方法:(i)有和没有TMP-SMX预防的SOT接受者之间的诺卡心病风险,或(ii)足够的细节来确定突破性诺卡尼病的TMP-SMX耐药率。
方法:SOT接受者。
方法:TMP-SMX预防与不预防。
■用于比较研究的ROBINS-E;用于非比较研究的专用工具。
■对于我们的主要结果(即,为了确定TMP-SMX对诺卡尼病风险的影响),使用一步混合效应回归模型来估计结局与暴露之间的关联.使用单变量和多变量无条件回归模型来调整潜在的混杂效应。使用等级方法评估证据的确定性。
结果:获得了来自三项病例对照研究的个体数据(260例SOT受者,519个未感染的对照)。TMP-SMX预防与显著降低的诺卡心症风险独立相关(校正OR=0.3,95%CI0.18-0.52,证据的中度确定性)。与诺卡心病风险增加独立相关的变量是年龄较大,目前使用皮质类固醇,钙调磷酸酶抑制剂浓度高,近期急性排斥反应,较低的淋巴细胞计数,心脏移植。突破性感染(66/260,25%)通常对TMP-SMX敏感(合并比例98%,95%CI92-100)。
结论:在SOT接受者中,TMP-SMX预防可能会降低诺卡心病的风险。
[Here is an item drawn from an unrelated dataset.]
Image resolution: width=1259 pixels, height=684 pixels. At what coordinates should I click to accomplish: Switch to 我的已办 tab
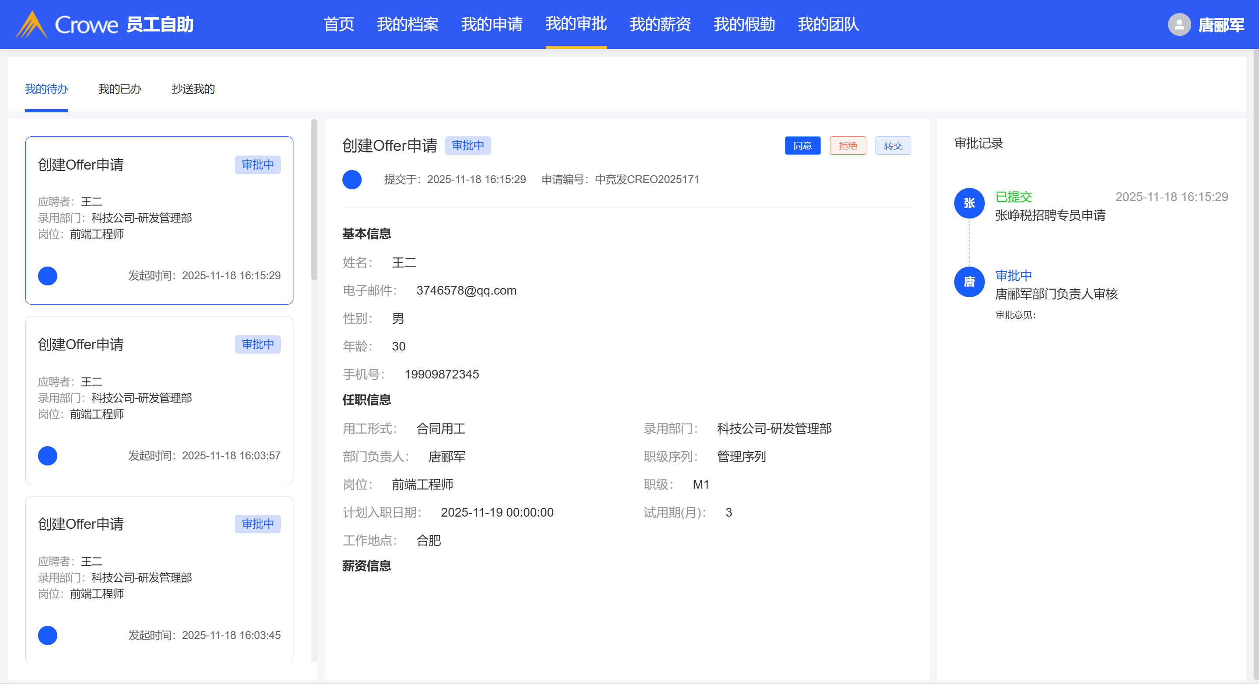[x=120, y=89]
在突破性感染的情况下,耐药性似乎并不常见。
目的:评估TMP-SMX在预防SOT术后诺卡心病中的作用,它的剂量-反应关系,它对预防播散性诺卡尼病的作用,以及突破性感染时TMP-SMX耐药的风险。
方法:系统评价和个体患者数据荟萃分析。
方法:MEDLINE,Embase,Cochrane中央控制试验登记册,Cochrane系统评价数据库,WebofScience核心合集,和Scopus至2023年9月19日。
方法:(i)有和没有TMP-SMX预防的SOT接受者之间的诺卡心病风险,或(ii)足够的细节来确定突破性诺卡尼病的TMP-SMX耐药率。
方法:SOT接受者。
方法:TMP-SMX预防与不预防。
■用于比较研究的ROBINS-E;用于非比较研究的专用工具。
■对于我们的主要结果(即,为了确定TMP-SMX对诺卡尼病风险的影响),使用一步混合效应回归模型来估计结局与暴露之间的关联.使用单变量和多变量无条件回归模型来调整潜在的混杂效应。使用等级方法评估证据的确定性。
结果:获得了来自三项病例对照研究的个体数据(260例SOT受者,519个未感染的对照)。TMP-SMX预防与显著降低的诺卡心症风险独立相关(校正OR=0.3,95%CI0.18-0.52,证据的中度确定性)。与诺卡心病风险增加独立相关的变量是年龄较大,目前使用皮质类固醇,钙调磷酸酶抑制剂浓度高,近期急性排斥反应,较低的淋巴细胞计数,心脏移植。突破性感染(66/260,25%)通常对TMP-SMX敏感(合并比例98%,95%CI92-100)。
结论:在SOT接受者中,TMP-SMX预防可能会降低诺卡心病的风险。在突破性感染的情况下,耐药性似乎并不常见。